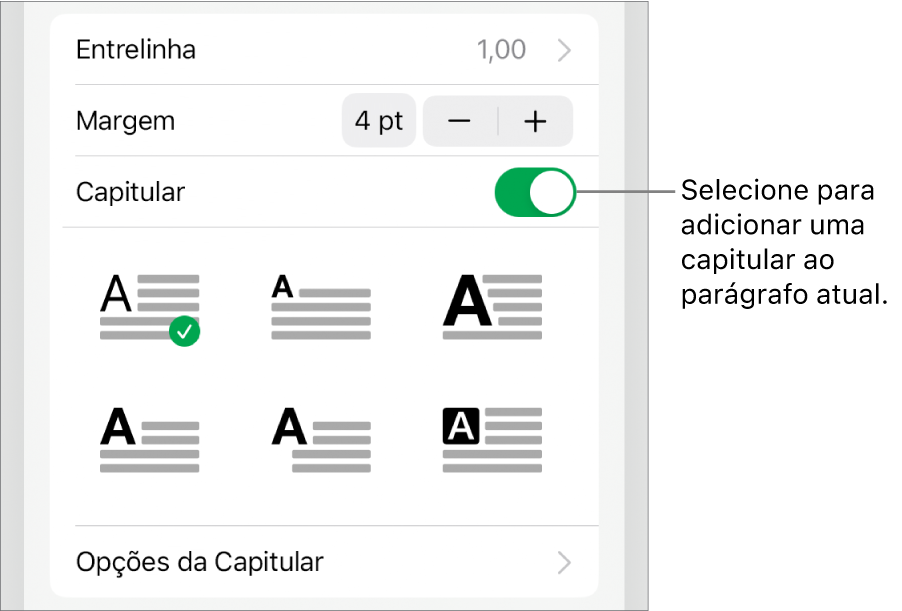Click the 4 pt margin value

(x=379, y=121)
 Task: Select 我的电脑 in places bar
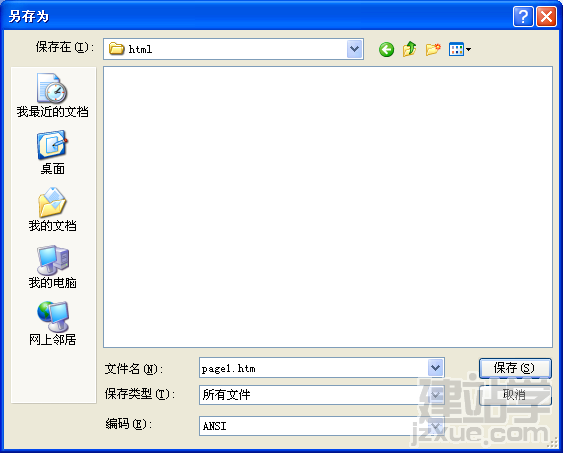(52, 267)
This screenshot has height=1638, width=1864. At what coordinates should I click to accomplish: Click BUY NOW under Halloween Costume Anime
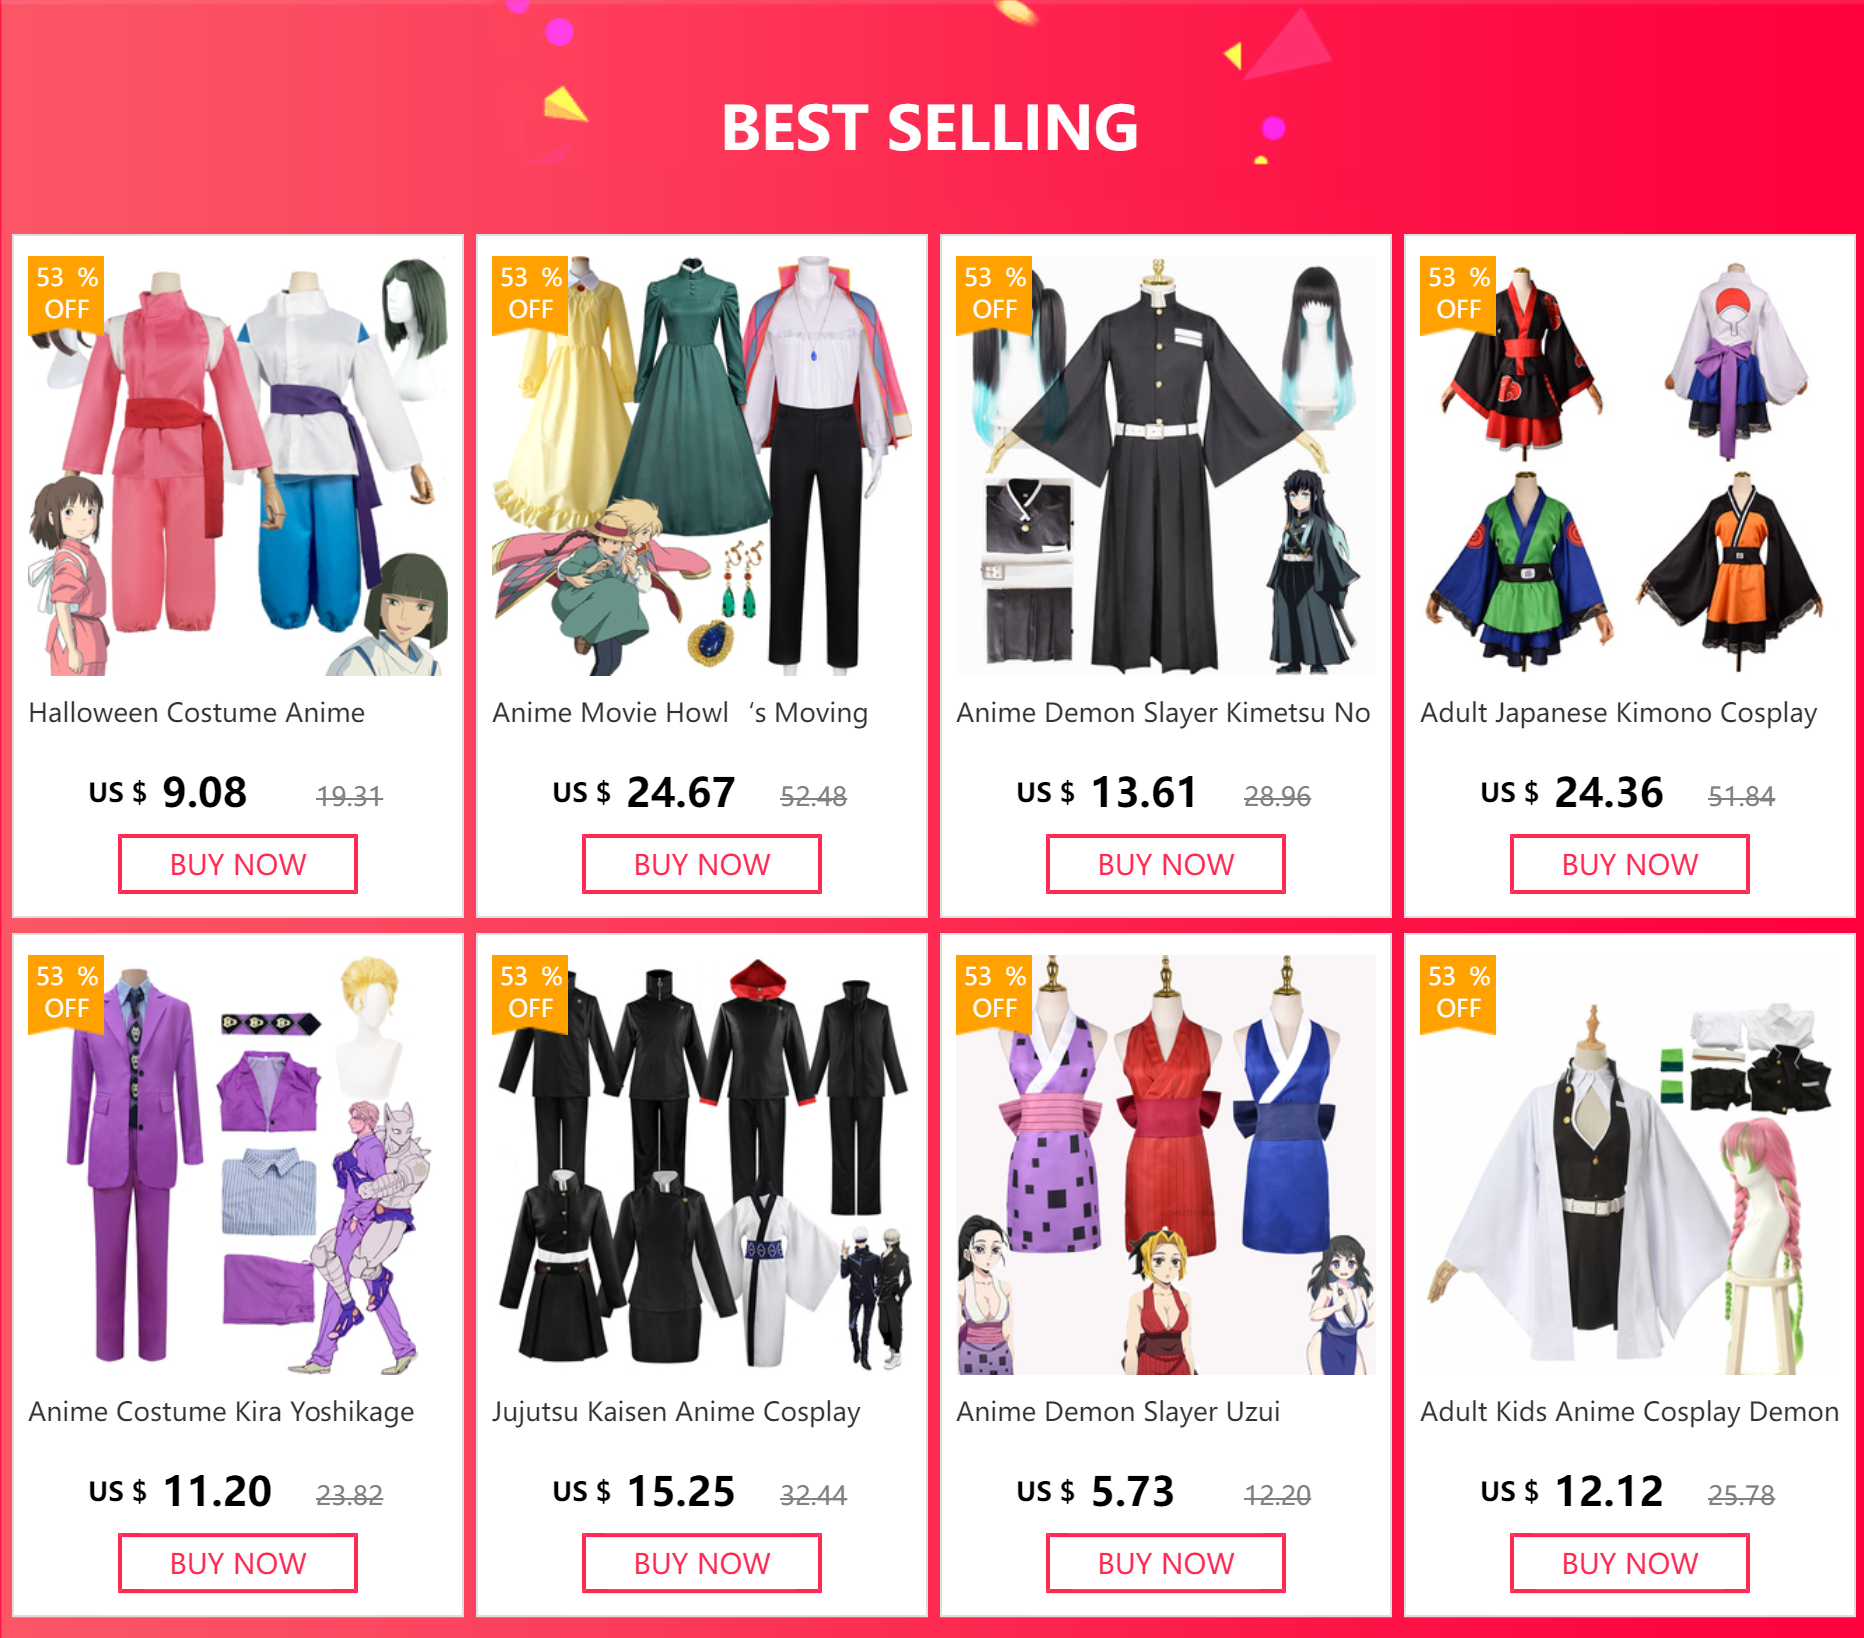[x=238, y=864]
------------------------------------------------
Task to carry out: From the line that contains "This screenshot has" to the last line of the data above, inclusive, transcribe every line exactly and only those lines, omitting pictures.

Answer to the problem:
This screenshot has height=1638, width=1864. At what coordinates should I click to accomplish: Click BUY NOW under Halloween Costume Anime
[x=238, y=864]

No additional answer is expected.